[Begin THE DATA]

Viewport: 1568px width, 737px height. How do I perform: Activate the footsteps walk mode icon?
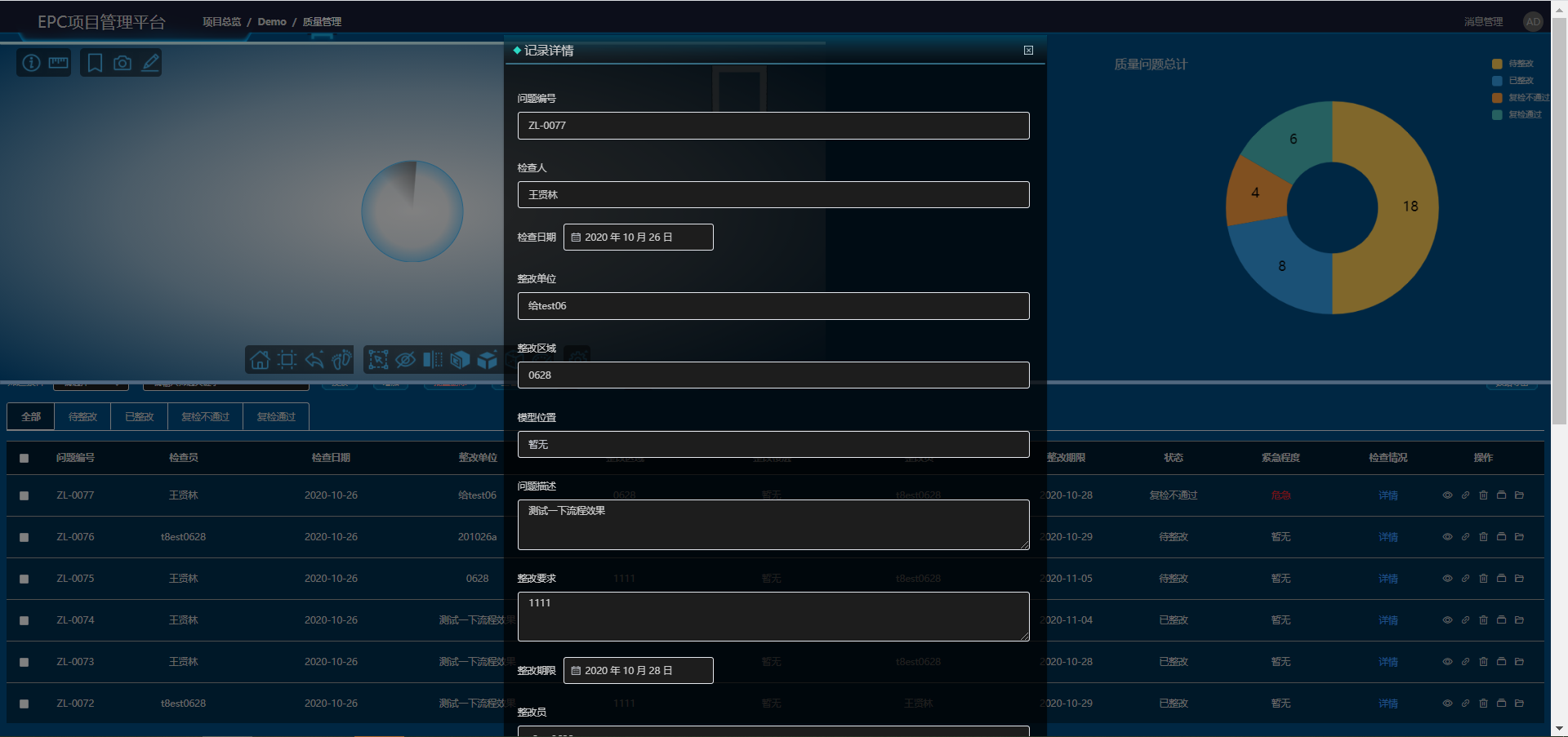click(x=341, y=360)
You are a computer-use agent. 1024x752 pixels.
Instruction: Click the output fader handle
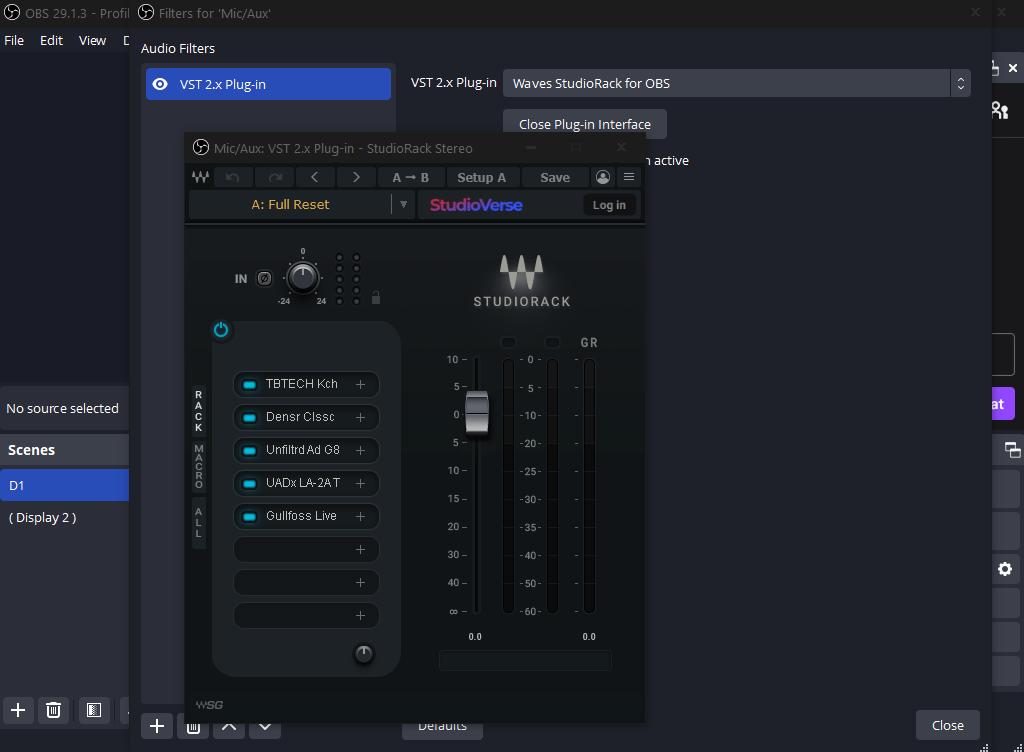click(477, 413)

[End THE DATA]

INSTRUCTIONS FOR THE TASK: Write out every record above word for word, leaving out the pictures.

COMPLETED TASK:
Viewport: 1568px width, 737px height. How do I perform: Activate the footsteps walk mode icon?
click(x=341, y=360)
You are a computer-use agent. 1024x752 pixels.
Instruction: Click the output fader handle
click(477, 413)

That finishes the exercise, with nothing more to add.